→ **Instructions to follow**
In the entries below, find the line with "[Share on Facebook] (412, 612)" and the line with "Isekai (503, 193)". Print those two and everything between them exactly, and nothing else.

========

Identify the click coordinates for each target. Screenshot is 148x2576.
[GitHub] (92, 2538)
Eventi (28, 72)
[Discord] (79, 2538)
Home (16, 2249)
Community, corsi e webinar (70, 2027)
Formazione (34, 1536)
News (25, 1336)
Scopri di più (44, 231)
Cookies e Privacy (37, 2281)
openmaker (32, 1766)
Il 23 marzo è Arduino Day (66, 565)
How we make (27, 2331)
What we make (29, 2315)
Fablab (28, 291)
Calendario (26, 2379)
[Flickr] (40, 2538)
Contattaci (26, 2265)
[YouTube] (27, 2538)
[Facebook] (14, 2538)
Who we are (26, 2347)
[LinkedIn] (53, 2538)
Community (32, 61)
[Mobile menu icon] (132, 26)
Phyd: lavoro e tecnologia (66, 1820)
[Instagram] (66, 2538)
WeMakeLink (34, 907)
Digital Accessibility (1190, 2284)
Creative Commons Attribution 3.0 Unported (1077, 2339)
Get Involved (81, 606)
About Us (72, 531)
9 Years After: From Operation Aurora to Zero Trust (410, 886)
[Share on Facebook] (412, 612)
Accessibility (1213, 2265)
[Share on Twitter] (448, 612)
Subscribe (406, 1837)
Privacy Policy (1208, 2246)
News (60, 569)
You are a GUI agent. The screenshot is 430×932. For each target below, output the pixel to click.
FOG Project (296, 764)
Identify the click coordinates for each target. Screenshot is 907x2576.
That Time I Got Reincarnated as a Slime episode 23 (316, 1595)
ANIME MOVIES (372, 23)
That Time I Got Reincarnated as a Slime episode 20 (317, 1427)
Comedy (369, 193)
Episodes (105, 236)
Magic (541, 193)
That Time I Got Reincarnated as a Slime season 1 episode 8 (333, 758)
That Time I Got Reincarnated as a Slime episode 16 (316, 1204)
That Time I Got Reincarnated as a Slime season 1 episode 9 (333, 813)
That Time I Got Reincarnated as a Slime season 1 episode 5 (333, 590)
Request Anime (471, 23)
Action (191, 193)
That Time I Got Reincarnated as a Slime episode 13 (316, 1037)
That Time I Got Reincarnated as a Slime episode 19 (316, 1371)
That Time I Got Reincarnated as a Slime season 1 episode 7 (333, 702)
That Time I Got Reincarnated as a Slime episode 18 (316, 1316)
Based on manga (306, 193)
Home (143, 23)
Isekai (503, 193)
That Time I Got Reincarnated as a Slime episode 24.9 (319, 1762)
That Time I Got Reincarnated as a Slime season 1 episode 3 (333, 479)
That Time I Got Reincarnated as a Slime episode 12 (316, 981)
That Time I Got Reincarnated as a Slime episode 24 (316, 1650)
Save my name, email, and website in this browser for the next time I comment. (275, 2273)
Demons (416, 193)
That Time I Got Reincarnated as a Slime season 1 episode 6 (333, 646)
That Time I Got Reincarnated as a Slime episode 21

========

→ **Output**
[Share on Facebook] (412, 612)
Accessibility (1213, 2265)
[Share on Twitter] (448, 612)
Subscribe (406, 1837)
Privacy Policy (1208, 2246)
News (60, 569)
You are a GUI agent. The screenshot is 430×932. For each target below, output the pixel to click.
FOG Project (296, 764)
Identify the click coordinates for each target. Screenshot is 907x2576.
That Time I Got Reincarnated as a Slime episode 23 (316, 1595)
ANIME MOVIES (372, 23)
That Time I Got Reincarnated as a Slime episode 20 (317, 1427)
Comedy (369, 193)
Episodes (105, 236)
Magic (541, 193)
That Time I Got Reincarnated as a Slime season 1 episode 8 (333, 758)
That Time I Got Reincarnated as a Slime episode 16 (316, 1204)
That Time I Got Reincarnated as a Slime season 1 episode 9 (333, 813)
That Time I Got Reincarnated as a Slime season 1 episode 5 (333, 590)
Request Anime (471, 23)
Action (191, 193)
That Time I Got Reincarnated as a Slime episode 13 (316, 1037)
That Time I Got Reincarnated as a Slime episode 19 (316, 1371)
That Time I Got Reincarnated as a Slime season 1 episode 7 (333, 702)
That Time I Got Reincarnated as a Slime episode 18 (316, 1316)
Based on manga (306, 193)
Home (143, 23)
Isekai (503, 193)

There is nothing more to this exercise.